In my ASP.NET Core application I have a a seemingly very simple action. It awaits some value from an asynchronous method and then returns it as an OK-result:
public async Task<IActionResult> GetNextCommand()
{
var command = await LongPollManager.Instance.GetNextCommand(HttpContext.RequestAborted);
return Ok(command);
}
When I call this route with some HTTP client I can verify in the debugger that this asynchronous method returns the desired value and passes it to the Ok method:
If I let the debugger continue I would expect to get the result in my HTTP client. But the client never receives a response.
When I then break the debugger I can see that the thread is blocked on some internal lock. You can see this in the current screenshot:
This behavior can be seen only since I made some changes in my LongPollManager
class (which is actually quite complex and uses TaskCompletionSource
s and ConcurrentDictionarie
s, and SemaphoreSlim
s internally).
The thing that puzzles me is that it's actually not my own GetNextCommand
method which is blocking, but the blocking seems to happen inside ASP.NET Core. Once execution is in line 29 and I got my command
object, all the complicated asynchronous stuff of my LongPollManager
class is over and I don't see how anything I change in LongPollManager
can prevent ASP.NET Core from properly finishing the request.
What could it be that ASP.NET Core is waiting here for? How can my code (which runs to line 29 without a deadlock) cause such a deadlock situation?

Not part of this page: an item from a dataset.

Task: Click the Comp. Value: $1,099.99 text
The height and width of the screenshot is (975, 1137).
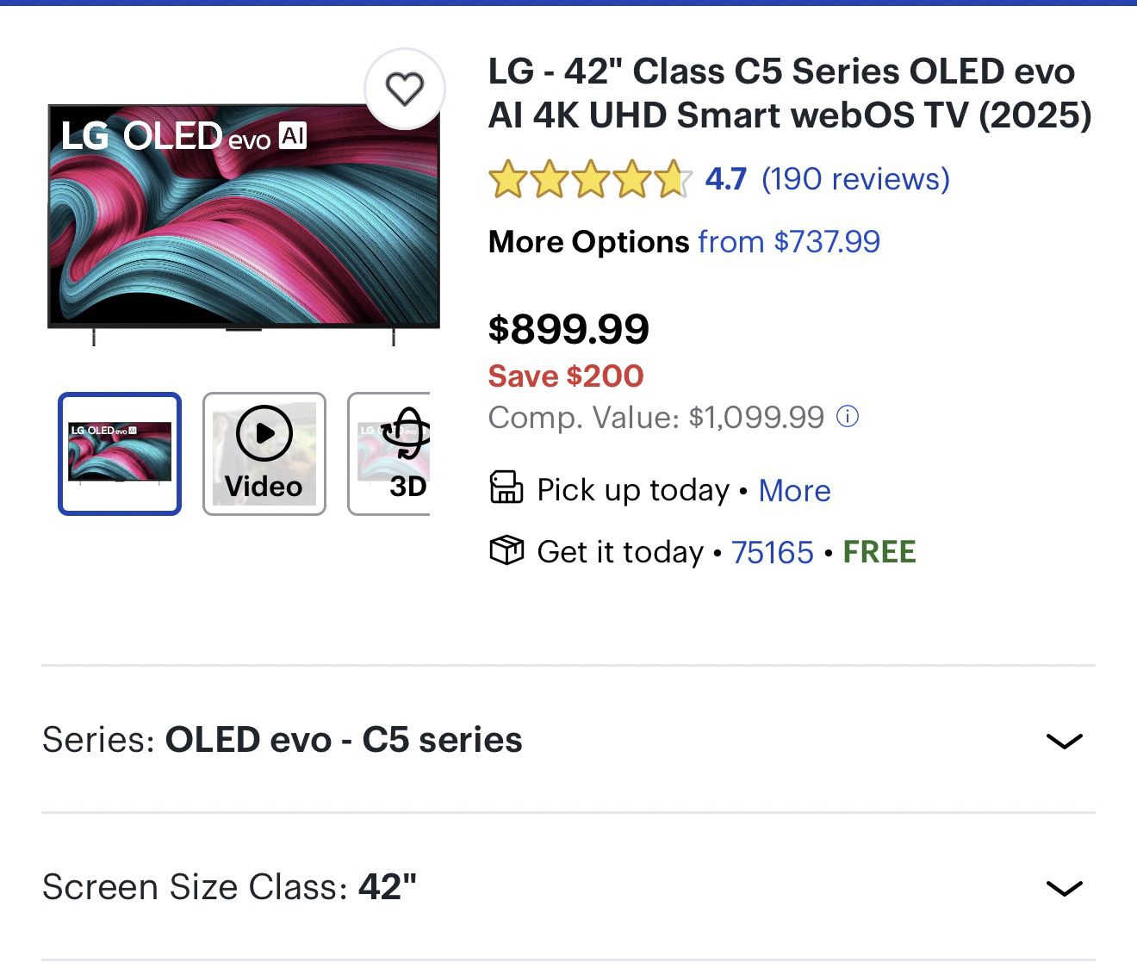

As mentioned in the comments
But with my latest changes it also contains a public
Task
property. Do you think this could have any side-effects when ASP.NET Core tries to serialize it?
Yes it will.
The framework will try to invoke the property to get the value for serialization. And as the property returns a Task
, will most likely try to serialize the task's .Result
property synchronously which would lead to your dead lock.
Mixing async and blocking calls like .Result
and .Wait()
can cause deadlocks and should be avoided.
Reference Async/Await - Best Practices in Asynchronous Programming
Actions should return simple POCOs that have no side effects when serialized.
The public Task
property should be hidden from the serailizer, ignored via attributes or should be converted to methods that do not get invoked when the model is serialized.